Requirement
Every line of the material below in which "field" shows up is to be located and copied.

Input for this task

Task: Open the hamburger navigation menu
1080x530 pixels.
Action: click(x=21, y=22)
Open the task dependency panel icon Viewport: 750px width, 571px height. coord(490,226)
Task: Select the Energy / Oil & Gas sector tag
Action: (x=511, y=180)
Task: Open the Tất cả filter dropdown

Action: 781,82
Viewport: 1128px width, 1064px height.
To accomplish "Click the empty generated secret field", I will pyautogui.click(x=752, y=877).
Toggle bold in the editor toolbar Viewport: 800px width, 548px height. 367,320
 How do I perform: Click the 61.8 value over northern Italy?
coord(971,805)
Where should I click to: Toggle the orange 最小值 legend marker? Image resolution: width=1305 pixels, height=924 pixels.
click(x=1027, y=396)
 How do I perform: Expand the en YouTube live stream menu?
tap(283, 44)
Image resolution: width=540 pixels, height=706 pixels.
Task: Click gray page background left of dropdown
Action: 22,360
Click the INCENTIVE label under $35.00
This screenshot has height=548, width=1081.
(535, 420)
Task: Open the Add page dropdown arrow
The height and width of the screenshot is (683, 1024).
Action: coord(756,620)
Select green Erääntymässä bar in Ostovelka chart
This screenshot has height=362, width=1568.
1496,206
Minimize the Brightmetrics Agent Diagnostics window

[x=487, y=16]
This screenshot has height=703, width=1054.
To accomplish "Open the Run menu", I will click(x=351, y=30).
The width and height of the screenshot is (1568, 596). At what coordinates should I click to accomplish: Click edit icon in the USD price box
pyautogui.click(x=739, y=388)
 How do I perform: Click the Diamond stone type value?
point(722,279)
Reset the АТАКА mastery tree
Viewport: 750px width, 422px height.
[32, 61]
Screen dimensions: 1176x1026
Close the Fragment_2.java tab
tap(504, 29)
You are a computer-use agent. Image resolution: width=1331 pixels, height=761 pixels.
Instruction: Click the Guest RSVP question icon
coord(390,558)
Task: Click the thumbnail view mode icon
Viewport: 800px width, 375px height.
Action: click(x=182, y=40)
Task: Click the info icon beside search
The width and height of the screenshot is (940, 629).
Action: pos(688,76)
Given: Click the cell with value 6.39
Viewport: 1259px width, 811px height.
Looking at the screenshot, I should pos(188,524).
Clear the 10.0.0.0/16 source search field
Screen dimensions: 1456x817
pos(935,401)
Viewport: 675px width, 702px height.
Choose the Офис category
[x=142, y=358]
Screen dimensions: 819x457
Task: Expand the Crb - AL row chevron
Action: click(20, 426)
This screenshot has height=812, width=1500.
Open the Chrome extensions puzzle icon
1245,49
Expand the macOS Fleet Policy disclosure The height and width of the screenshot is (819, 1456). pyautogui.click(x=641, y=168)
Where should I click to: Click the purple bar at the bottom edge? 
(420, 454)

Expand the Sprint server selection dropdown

Task answer
To accomplish "Click the empty generated secret field", I will pyautogui.click(x=752, y=877).
Clear the 10.0.0.0/16 source search field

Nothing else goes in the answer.